Arbit started as a data and analytics platform to be able to bring a little more predictability to highly speculative sneaker resale markets. This was at the height of the pandemic, and there was a lot of volatility in pricing. The Air Jordan 1s retail drop would be $180, and they might resell for $400, the day after the drop or the day of the drop. Then two hours later, [it] might be $350 or $450. A lot of it was just speculation, so I thought there’s all this data in the world, there has to be a way for us to feed it into something that helps us make sense of it faster than human intuition can. That’s where the idea of bringing AI into the fold came from and let’s build an algorithm that can process these massive amounts of data faster. Originally, it was a tool for me as a reseller, but now it has evolved into a marketplace that is leveraging that technology to help consumers and sneaker buyers make better, more informed choices for themselves.
As a reseller and as a collector, I understand resellers are going to charge what they believe they can get for a product. It makes a lot of sense. What Arbit is trying to do is to move some of that negotiating power into the hands of buyers, so buyers can check these resellers, check the prices in the market, and demand greater fairness there.
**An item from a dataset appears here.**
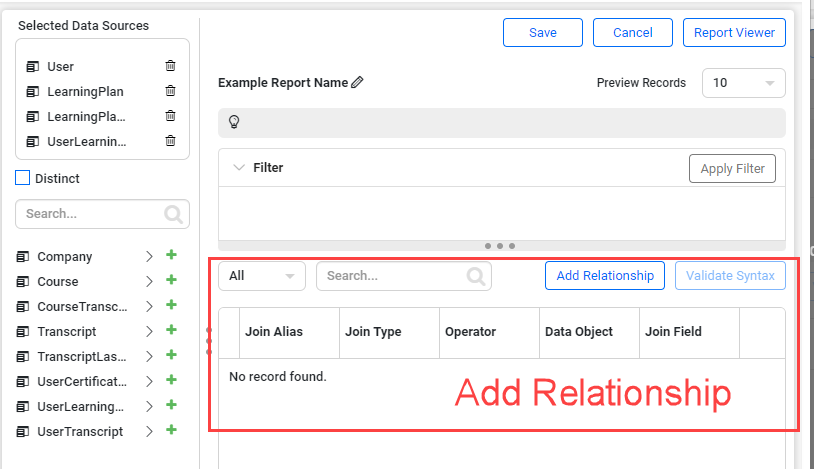Image resolution: width=814 pixels, height=469 pixels.
Task: Click the Add Relationship button
Action: pos(605,276)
How do you collect the data?
We have a data scientist, and she’s brilliant. The great thing about algorithms is that as long as you’re feeding it data, it just gets smarter and smarter. We’re just at this stage where we have created an algorithm that is getting it right most of the time in terms of predicting prices for sneakers on the resale market. Now we’re just like how do we incrementally make it even better, even stronger? Where do we go next in terms of the application of this algorithm to create even more value for a larger base of users? [There are] different types of supply and demand indicators. Of course, we look at historical sales from different marketplaces to get as much data as we can get our hands on. For example, we’re grabbing data from Instagram. When there’s a post about a shoe that’s about to be dropping, and this post is getting a million likes and all the other posts are getting 50,000 likes, what does that mean for the future value of this sneaker and the current value of this sneaker when it drops? Those are the things that we’re testing out.